DATA.
------------------------------------

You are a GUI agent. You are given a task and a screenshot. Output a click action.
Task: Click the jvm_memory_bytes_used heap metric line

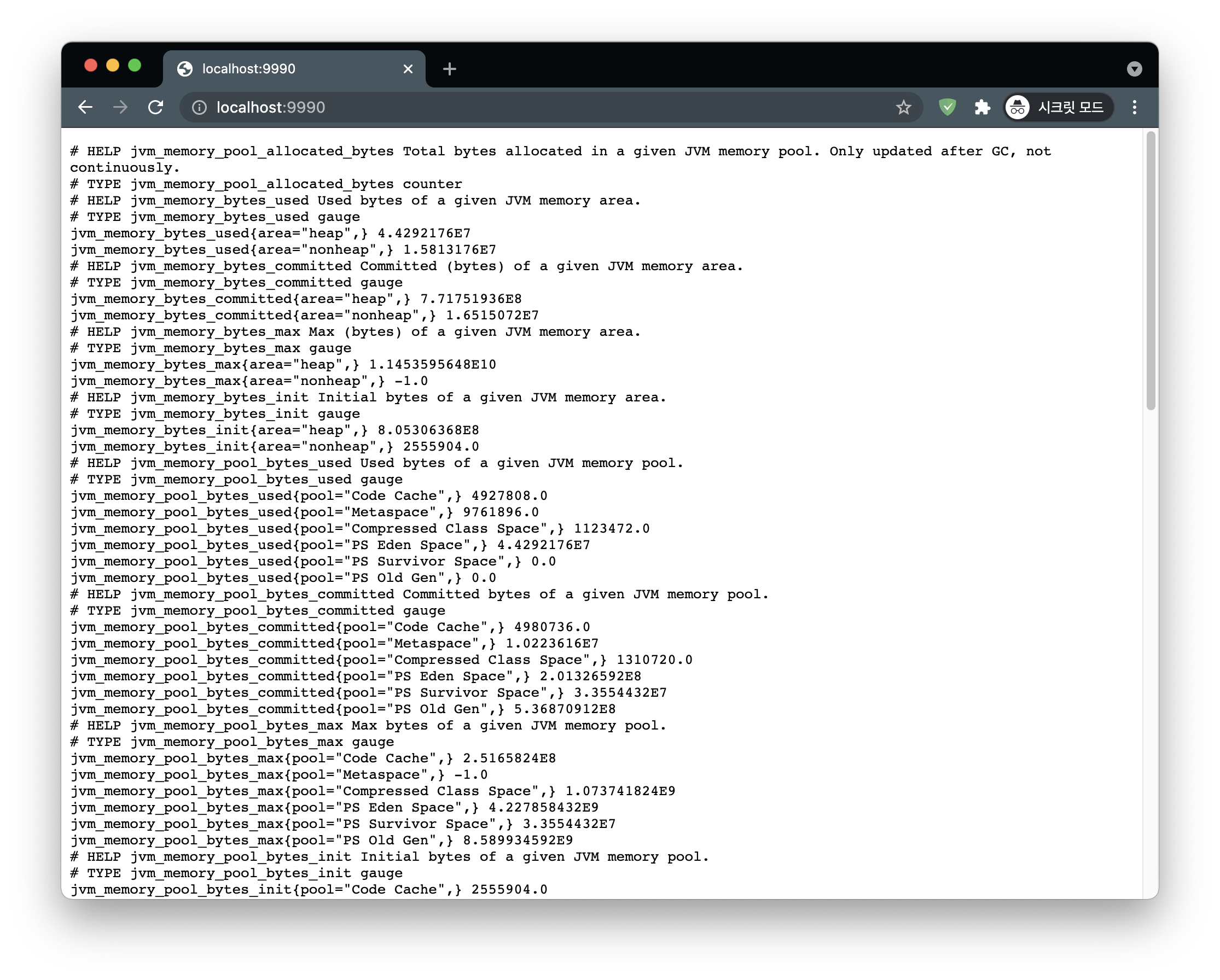coord(270,234)
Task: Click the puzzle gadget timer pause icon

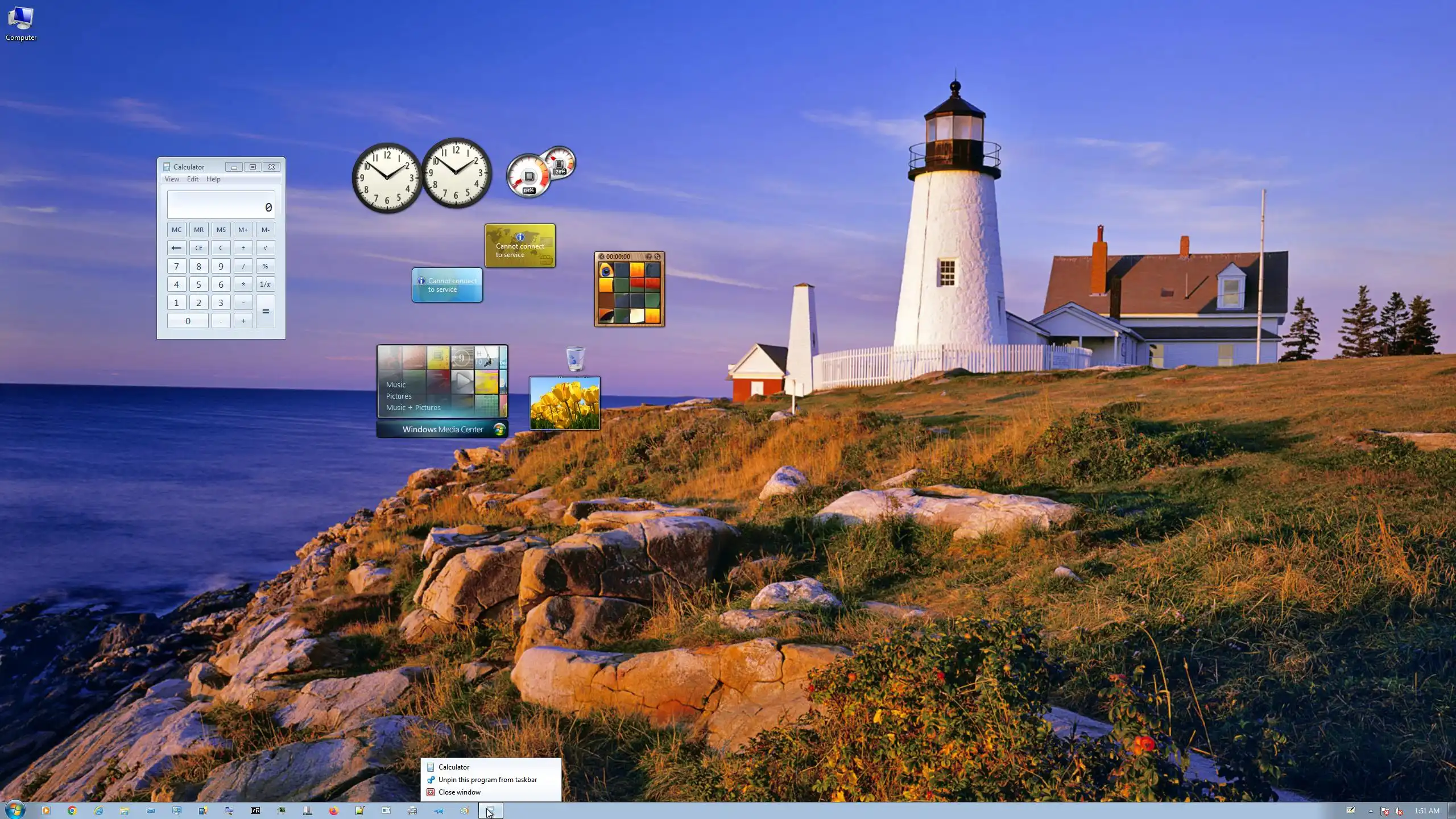Action: coord(602,257)
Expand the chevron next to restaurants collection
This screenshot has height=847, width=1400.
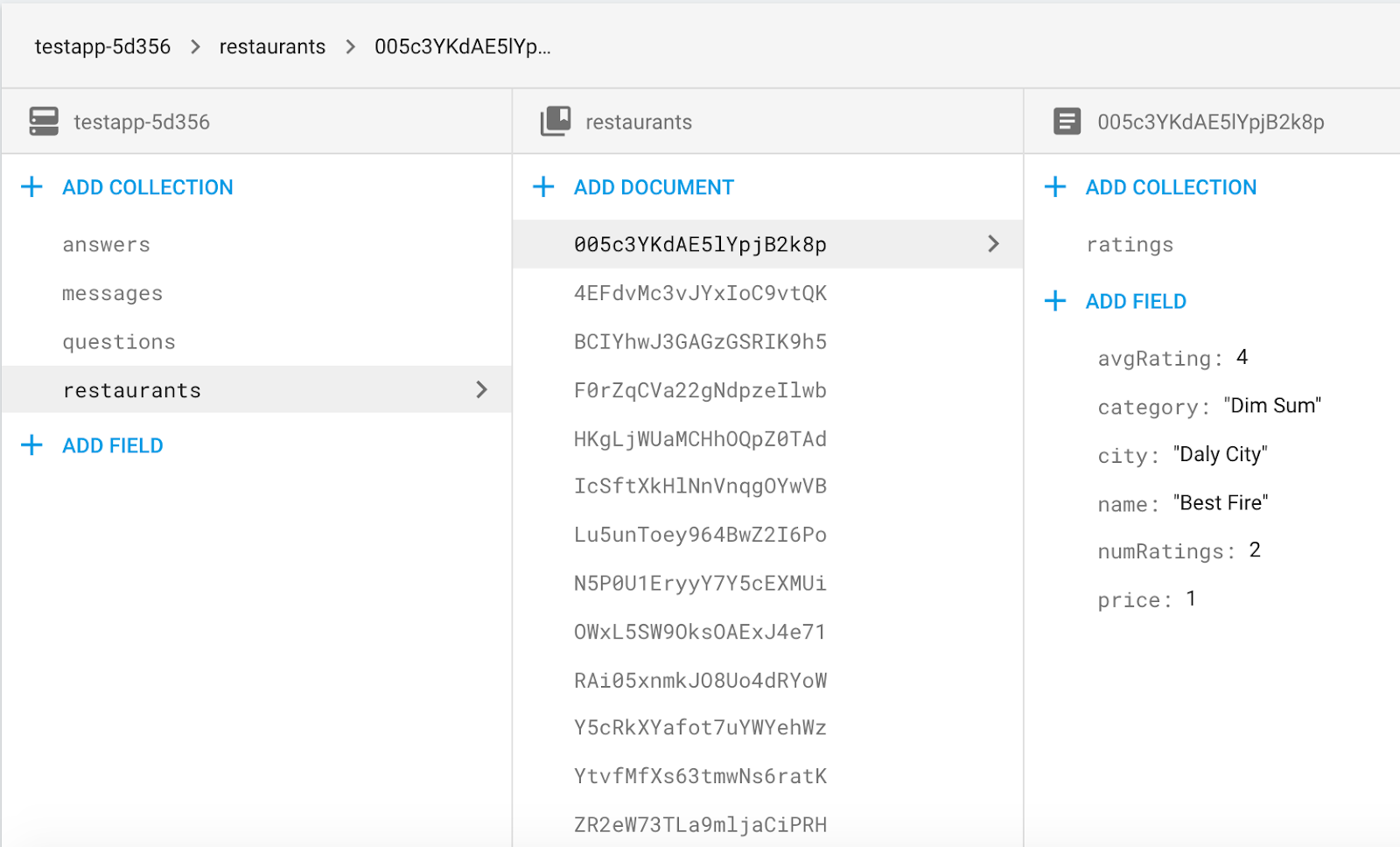point(482,389)
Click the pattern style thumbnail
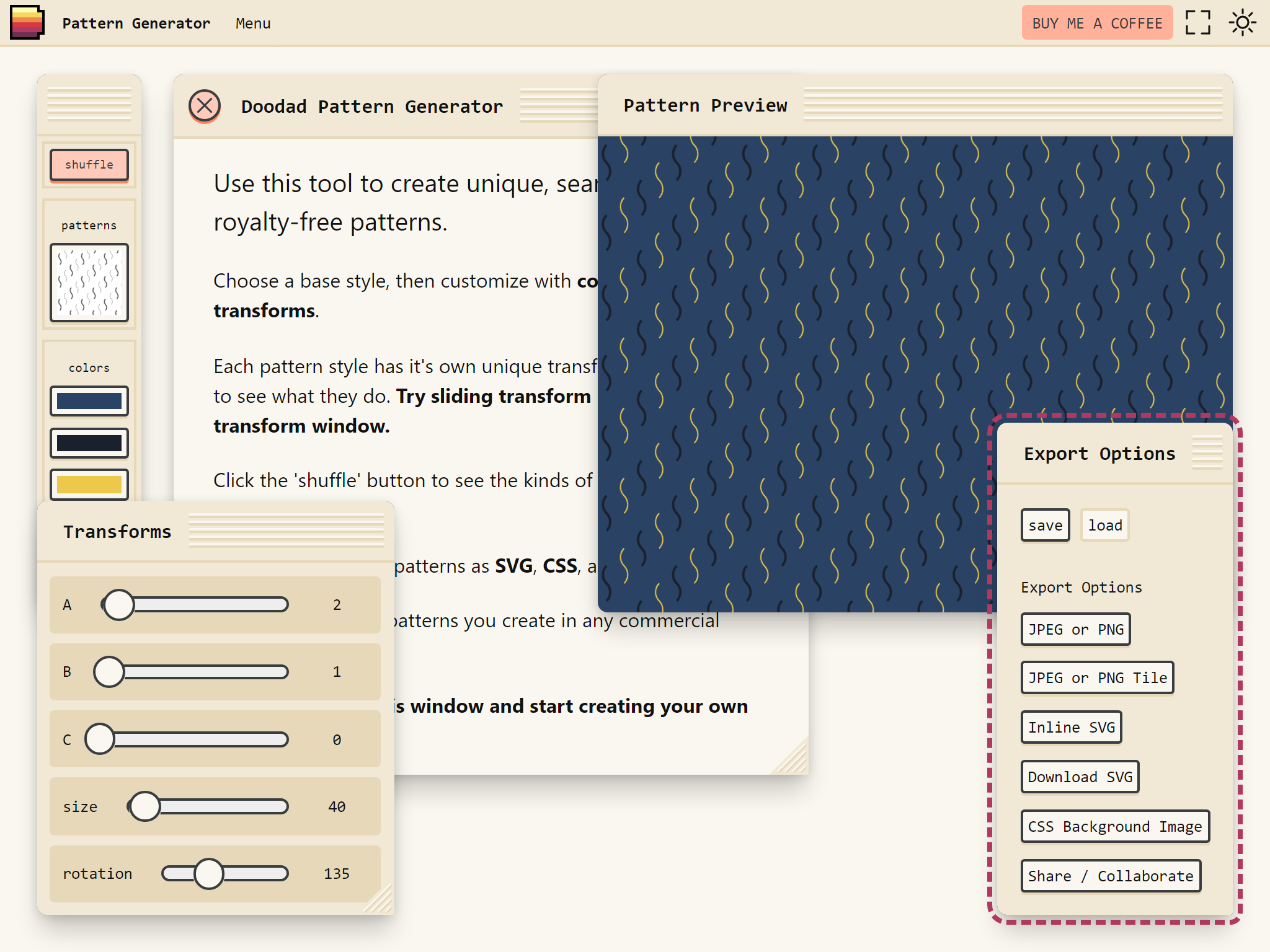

------------------------------------

From the material above, reproduce everything verbatim except the pictures.

SOLUTION FOR THIS EXERCISE.
You are a GUI agent. You are given a task and a screenshot. Output a click action.
Task: Click the jvm_memory_bytes_used heap metric line

coord(270,234)
Task: Click the puzzle gadget timer pause icon

Action: coord(602,257)
Expand the chevron next to restaurants collection
This screenshot has height=847, width=1400.
point(482,389)
Click the pattern style thumbnail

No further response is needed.